Archaeologists have unearthed a 19th century vault under the venue, which closed in 2009
A hidden vault has been discovered underneath former London venue the Astoria, which closed in 2009.
The building, which was demolished as part of Crossrail development plans for The Elizabeth Line, has been discovered to have sat above one of Britain’s first condiment suppliers, as reports IanVisits.
In the 19th and 20th century, the Crosse & Blackwell company owned a warehouse on Charing Cross Road. MOLA archaeologists, who inspected the area after Astoria’s demolishment, discovered an array of pickle pots, ketchups (known at the time as “catsup”), preserved spices and jam jars.
Astoria opened in 1927 as a cinema, before being converted for theatrical use in 1977. After reopening as a nightclub in 1985, it hosted legendary performances from Radiohead, The Smashing Pumpkins and The Cranberries, as well as the G-A-Y club night. It was also the host of Richey Edwards’ last ever performance with Manic Street Preachers.
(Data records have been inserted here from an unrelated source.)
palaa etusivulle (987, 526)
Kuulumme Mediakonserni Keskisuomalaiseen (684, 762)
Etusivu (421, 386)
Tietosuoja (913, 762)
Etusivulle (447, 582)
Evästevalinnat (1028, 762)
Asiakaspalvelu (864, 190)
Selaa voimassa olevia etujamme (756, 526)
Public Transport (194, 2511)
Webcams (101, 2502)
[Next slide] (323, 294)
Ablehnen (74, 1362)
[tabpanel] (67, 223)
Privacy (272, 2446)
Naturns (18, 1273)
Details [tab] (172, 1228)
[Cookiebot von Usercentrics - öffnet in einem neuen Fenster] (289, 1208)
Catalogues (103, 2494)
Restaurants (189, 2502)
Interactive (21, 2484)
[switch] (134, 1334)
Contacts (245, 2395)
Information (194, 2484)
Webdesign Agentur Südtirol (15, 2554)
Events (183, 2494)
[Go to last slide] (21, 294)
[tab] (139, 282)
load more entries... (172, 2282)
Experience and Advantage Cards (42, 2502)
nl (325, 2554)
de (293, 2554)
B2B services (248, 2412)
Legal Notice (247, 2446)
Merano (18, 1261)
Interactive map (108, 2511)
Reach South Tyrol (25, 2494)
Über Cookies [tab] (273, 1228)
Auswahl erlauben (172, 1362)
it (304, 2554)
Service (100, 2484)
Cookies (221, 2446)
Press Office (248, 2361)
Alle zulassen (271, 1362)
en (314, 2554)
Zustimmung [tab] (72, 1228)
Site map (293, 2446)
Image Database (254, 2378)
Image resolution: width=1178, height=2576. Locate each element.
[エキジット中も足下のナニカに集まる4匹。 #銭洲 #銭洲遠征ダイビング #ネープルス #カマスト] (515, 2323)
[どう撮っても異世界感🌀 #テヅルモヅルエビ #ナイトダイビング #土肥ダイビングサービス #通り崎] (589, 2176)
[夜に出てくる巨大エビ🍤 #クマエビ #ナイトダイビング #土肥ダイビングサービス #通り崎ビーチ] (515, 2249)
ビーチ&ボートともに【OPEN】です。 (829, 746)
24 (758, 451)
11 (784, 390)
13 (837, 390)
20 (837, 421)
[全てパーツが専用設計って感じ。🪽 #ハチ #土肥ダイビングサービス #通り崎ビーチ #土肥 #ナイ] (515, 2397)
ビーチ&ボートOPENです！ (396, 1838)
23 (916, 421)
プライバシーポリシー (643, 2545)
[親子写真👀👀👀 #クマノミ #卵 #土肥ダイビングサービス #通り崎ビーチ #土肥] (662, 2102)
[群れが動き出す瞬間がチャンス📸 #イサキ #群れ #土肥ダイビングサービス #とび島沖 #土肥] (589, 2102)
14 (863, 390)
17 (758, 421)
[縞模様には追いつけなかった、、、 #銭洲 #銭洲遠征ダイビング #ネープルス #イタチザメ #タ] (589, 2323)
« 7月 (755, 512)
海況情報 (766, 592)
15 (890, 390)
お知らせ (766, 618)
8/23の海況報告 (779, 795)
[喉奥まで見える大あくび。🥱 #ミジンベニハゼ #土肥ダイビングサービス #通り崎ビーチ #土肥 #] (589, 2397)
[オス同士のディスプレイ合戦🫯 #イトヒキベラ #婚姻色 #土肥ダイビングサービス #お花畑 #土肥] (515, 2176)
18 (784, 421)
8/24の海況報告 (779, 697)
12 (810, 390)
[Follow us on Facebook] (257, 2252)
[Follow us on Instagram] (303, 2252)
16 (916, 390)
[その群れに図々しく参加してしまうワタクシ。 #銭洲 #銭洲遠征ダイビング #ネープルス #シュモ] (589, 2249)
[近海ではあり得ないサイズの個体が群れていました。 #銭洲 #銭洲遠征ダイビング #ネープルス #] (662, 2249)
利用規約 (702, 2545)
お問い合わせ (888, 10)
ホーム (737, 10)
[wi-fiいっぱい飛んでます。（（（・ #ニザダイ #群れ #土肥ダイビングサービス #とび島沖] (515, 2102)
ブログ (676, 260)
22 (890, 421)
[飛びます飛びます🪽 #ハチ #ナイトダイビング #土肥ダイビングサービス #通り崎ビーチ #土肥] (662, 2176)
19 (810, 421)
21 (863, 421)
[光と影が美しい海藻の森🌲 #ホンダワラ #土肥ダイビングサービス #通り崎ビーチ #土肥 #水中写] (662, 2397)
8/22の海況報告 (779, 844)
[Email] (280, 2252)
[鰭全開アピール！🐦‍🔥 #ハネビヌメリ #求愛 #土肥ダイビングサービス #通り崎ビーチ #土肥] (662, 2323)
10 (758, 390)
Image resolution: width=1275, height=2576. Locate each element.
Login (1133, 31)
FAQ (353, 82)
In 2009, the space was purchased from Festival Republic by the Crossrail development, despite online protests and a petition with 35,000 signatures. London Mayor at the time, Ken Livingstone, said nothing could have been done to prevent closure. “The construction of Crossrail means that the Astoria can’t be saved,” he said.
Its final night took place on January 16, with performances from Cajun Dance Party and Good Shoes, plus a DJ set from Lightspeed Champion aka Dev Hynes.